本データベースは、特許庁の審決例をAIで解析・要約したものです。拒絶理由通知に対する意見書作成や、審判請求書等の作成時の参考としてお役立てください。

基本情報

審判番号2024300178
審判種別記載はありません。
結論勝訴(請求認容)

結論テキスト

結 論
登録第5726343号商標の商標登録を取り消す。
審判費用は、被請求人の負担とする。

理由テキスト

理 由

第1 本件商標

本件登録第5726343号商標(以下「本件商標」という。

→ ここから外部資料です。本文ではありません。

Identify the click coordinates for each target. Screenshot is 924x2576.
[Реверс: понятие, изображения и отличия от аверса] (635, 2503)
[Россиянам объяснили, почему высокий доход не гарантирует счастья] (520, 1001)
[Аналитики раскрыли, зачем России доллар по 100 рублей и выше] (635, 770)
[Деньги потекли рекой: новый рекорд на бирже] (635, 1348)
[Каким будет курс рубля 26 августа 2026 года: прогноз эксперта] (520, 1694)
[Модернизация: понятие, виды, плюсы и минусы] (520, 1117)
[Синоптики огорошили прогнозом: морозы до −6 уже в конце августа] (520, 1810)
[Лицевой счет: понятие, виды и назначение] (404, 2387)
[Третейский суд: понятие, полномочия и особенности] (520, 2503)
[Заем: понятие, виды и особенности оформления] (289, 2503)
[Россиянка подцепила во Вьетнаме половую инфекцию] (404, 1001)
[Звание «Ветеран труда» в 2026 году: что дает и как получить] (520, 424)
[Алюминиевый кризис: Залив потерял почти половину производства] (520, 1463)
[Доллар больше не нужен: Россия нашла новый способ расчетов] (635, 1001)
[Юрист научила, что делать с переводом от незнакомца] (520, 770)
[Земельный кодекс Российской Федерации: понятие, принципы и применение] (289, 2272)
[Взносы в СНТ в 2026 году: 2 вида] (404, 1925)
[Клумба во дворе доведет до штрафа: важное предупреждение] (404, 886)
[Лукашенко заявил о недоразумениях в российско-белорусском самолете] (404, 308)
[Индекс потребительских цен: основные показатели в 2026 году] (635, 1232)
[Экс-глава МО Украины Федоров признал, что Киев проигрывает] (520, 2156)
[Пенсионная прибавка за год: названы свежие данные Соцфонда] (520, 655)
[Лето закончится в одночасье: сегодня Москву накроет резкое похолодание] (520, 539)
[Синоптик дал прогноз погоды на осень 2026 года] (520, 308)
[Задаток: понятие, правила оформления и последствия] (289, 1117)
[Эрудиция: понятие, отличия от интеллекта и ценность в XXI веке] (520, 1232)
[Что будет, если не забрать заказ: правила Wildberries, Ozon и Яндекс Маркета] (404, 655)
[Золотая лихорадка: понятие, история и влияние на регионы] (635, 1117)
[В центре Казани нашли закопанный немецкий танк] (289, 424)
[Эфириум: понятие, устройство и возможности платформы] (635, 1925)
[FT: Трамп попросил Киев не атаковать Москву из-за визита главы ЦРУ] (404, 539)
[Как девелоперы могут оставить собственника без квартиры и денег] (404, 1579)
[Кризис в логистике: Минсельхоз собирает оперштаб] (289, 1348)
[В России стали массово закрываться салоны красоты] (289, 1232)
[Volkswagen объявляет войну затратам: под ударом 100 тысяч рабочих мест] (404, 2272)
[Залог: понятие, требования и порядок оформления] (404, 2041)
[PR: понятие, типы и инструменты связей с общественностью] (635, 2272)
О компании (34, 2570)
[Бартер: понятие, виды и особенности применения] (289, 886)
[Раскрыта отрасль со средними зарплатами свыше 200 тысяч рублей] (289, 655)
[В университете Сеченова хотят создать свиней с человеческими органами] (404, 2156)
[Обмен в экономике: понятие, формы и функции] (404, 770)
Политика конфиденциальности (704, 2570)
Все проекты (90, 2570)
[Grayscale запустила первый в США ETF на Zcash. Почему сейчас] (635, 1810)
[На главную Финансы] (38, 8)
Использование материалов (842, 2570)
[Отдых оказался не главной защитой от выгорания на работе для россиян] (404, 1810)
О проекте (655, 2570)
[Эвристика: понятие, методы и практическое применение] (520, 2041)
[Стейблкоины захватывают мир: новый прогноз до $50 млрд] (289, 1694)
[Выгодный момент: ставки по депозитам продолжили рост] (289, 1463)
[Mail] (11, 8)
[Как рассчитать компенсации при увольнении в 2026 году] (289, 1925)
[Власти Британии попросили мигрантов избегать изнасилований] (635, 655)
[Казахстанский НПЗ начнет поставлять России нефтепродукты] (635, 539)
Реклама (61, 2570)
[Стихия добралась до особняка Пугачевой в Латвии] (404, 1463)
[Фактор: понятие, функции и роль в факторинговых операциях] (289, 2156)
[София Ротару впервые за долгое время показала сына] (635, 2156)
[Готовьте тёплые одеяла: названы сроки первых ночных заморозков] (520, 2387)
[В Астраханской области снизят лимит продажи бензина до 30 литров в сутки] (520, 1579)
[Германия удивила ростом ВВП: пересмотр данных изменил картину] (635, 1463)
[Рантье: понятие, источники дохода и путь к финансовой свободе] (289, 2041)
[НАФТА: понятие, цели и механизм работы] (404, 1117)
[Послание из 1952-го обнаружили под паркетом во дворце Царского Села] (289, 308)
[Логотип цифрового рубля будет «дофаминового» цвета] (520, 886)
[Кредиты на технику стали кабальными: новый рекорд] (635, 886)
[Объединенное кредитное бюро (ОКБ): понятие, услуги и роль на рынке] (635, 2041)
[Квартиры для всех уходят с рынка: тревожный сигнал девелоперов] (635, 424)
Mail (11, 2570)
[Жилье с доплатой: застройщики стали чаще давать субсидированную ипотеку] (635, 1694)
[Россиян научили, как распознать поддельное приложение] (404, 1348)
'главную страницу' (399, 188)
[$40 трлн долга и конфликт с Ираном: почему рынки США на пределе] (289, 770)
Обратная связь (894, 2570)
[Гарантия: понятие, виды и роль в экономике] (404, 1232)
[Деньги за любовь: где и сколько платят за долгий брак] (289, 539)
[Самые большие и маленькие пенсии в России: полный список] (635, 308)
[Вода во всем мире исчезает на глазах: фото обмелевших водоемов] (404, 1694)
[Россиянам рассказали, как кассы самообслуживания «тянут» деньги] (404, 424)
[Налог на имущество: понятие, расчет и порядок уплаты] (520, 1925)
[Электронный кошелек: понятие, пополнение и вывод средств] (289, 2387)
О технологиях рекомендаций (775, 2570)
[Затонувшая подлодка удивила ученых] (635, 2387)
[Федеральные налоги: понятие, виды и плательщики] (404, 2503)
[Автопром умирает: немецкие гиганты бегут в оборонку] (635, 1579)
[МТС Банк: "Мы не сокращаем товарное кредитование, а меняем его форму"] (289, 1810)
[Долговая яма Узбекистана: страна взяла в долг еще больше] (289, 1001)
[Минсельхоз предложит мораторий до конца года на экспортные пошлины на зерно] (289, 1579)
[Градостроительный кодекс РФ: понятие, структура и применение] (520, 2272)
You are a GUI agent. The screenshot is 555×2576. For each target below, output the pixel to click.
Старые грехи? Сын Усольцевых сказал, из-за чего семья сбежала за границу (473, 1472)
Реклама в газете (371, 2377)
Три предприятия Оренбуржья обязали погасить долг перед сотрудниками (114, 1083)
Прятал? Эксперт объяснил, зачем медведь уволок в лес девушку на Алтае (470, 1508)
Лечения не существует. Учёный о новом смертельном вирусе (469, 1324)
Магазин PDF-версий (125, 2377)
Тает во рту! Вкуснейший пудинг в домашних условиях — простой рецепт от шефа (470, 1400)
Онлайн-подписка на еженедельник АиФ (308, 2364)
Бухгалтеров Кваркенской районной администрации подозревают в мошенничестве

)は、別掲1のとおりの構成よりなり、平成24年8月31日に登録出願、同26年12月12日に第28類「スロットマシン,パチスロマシン,ぱちんこ器具」を指定商品として設定登録され、その商標権は現に有効に存続しているものである。

そして、本件審判の請求の登録は、令和6年4月5日になされたものであり、この登録前3年以内の期間(令和3年4月5日~令和6年4月4日)を、以下「要証期間」という。

第2 請求人の主張

請求人は、結論同旨の審決を求め、審判請求書及び令和6年6月3日付け審判事件答弁書(以下「答弁書」という。)に対する同年7月1日付け審判事件弁駁書にて、その理由を要旨以下のように述べ、証拠方法として甲第1号証及び甲第2号証を提出した。

1 請求の理由

本件商標は、その指定商品について、継続して3年以上日本国内において、商標権者、専用使用権者又は通常使用権者のいずれも使用した事実が存しないから、その登録は商標法第50条第1項の規定により取消されるべきものである。

2 答弁に対する弁駁

(1)乙第1号証及び乙第2号証について

被請求人は、乙第1号証及び乙第2号証を提出し、商標権者は2013年10月に設立された会社であって、ぱちんこ/パチスロ事業に携わっていると述べる。

しかし、これらは商標権者の事業を説明しているにすぎず、本件商標を、その指定商品について使用していることを立証するものではない。

(2)乙第3号証について

被請求人は、業界特有の事情を説明する証拠として乙第3号証を提出し、遊技機の製造受託者の社名やロゴが公表されることは一般的にないことを主張する。

乙第3号証で示された同業他社の1例のみをもって上記主張が裏付けられるものではないが、仮に被請求人が主張する事情があるとしても、商標権者の社名が、委託者・受託者との関係において公表されることはない、という主張にすぎない。つまり、本件商標を、その指定商品について使用していることの立証にはならない。

また、被請求人は、上記事情は本件商標にも当てはまり、「受託開発した遊技機の筐体に本件商標が表示されることはなく、委託者である遊技機メーカーによる当該遊技機を紹介するウェブサイト上に本件商標が掲載されることもない。」と主張する。

つまり、スロットマシン、パチスロマシン、パチンコ器具といった遊技機の筐体に、本件商標が表示されることはない、と被請求人自ら主張している。

これは、本件商標が平成26年に登録されて以来、その指定商品である「スロットマシン,パチスロマシン,ぱちんこ器具」のいずれについても使用されていないことの証左である。

(3)乙第4号証について

被請求人は、乙第4号証を提出し、遊技機の開発の際に、本件商標が表示されたクリアファイルを使用していると主張する。また、被請求人は、同証拠をもって、「本件商標は指定商品「パチスロマシン、ぱちんこ器具」との具体的関係において使用されているといえる。」と述べる。

被請求人の上記主張の意義は不明確であるが、本件商標が「クリアファイル」について使用されていることを立証していると解される。そもそも「クリアファイル」は第16類の指定商品であり、類似群コードも「25B01」が付与されており、本件商標の指定商品とは非類似の商品であることは明らかである。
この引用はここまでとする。